CLOVIS, N.M. (KRQE) – One southeastern New Mexico town is trying to come into compliance with federal law. It involves the billboards and what a community must allow on them.
The city of Clovis met last week to discuss a revised ordinance on the signs in the city. “This chapter shall be interpreted in a manner consistent with the first amendment of the United States constitution, which guarantees free speech including prohibition of regulating signage based on content viewpoint or message,” said Mike Morris the mayor of Clovis.
The city’s ordinance is trying to come in compliance with the constitution and not regulate what kinds of signs can go up. Justin Howalt, Clovis city manager, said, “what the means is basically you cannot regulate signage by what can potentially be on that sign.”
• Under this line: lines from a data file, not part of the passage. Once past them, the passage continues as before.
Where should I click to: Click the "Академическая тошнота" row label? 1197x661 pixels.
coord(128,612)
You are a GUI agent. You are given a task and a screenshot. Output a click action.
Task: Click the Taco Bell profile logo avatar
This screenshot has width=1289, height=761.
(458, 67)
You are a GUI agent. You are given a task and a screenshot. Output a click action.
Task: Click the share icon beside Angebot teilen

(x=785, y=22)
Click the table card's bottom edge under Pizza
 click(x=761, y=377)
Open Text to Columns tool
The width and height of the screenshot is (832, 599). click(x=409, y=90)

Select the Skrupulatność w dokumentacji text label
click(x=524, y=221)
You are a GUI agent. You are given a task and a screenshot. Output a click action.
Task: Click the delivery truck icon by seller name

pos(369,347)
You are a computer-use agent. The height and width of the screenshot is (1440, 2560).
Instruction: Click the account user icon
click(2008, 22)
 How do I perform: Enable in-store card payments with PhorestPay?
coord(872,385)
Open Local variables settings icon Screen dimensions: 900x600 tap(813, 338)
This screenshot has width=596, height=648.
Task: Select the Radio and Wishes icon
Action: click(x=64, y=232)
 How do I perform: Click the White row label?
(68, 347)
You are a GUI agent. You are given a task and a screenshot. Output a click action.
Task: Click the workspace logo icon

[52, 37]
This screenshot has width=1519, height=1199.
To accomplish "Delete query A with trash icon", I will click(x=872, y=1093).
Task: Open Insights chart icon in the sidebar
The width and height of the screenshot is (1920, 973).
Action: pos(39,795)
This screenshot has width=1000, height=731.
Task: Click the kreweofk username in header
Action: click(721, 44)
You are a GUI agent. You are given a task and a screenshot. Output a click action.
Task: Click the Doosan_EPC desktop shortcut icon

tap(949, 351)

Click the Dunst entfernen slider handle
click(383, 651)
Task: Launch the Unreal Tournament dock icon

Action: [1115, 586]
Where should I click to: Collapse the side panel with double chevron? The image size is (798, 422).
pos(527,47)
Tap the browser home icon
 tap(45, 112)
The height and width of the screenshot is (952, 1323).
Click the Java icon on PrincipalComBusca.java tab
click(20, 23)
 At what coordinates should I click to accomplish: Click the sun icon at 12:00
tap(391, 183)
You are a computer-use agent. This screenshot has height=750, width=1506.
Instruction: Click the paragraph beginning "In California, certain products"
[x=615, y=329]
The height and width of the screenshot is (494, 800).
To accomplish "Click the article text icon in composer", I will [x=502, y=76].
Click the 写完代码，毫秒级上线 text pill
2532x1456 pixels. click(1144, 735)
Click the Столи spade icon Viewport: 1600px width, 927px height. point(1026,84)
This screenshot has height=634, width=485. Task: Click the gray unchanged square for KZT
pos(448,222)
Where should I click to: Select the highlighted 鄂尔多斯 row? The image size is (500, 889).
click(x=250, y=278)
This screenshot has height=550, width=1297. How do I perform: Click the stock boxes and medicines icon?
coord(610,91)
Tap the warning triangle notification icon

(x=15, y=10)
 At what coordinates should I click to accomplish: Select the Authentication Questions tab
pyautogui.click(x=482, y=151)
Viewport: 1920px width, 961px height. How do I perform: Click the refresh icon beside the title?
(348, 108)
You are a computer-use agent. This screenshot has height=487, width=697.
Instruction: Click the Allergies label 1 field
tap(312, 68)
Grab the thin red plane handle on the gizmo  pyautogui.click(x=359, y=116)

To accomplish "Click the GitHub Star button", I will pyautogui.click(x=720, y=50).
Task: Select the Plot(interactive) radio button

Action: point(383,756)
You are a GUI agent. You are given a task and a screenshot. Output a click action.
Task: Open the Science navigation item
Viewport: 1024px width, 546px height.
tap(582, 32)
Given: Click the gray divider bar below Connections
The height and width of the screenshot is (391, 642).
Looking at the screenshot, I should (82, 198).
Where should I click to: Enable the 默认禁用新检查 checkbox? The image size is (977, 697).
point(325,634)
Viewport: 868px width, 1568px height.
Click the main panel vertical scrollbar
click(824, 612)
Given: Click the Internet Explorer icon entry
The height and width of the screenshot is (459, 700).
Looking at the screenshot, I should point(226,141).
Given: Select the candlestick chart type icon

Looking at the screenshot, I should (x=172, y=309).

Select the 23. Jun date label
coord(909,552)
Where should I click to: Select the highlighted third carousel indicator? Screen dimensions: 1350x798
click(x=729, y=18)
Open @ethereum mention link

The signage ordinance would also have rules based on where they are in the city. They are looking to regulate the height of signs, how long they can stay up, and what to do with them if they stay vacant.
“The reason for doing that obviously is the feel of the different zones and the aesthetics of the different zones we wanted to make sure that we were honoring and trying to make it that the property owners that live in that area or the other businesses in that area have the ability to still advertise for their business,” Howalt said.
At the meeting last week, citizens were concerned about the ordinance being a one-size-fits-all that doesn’t work. People were worried about the safety of large distracting signs. “The thing that I have the biggest concern for is one size doesn’t fit all,” one resident said.
“You know somewhere around 60 ft along the highway where people are driving fast is a lot different than where you have stoplights,” another said.
The city of Clovis is having the open comment period through next month, the council will then vote on the revised ordinance in January.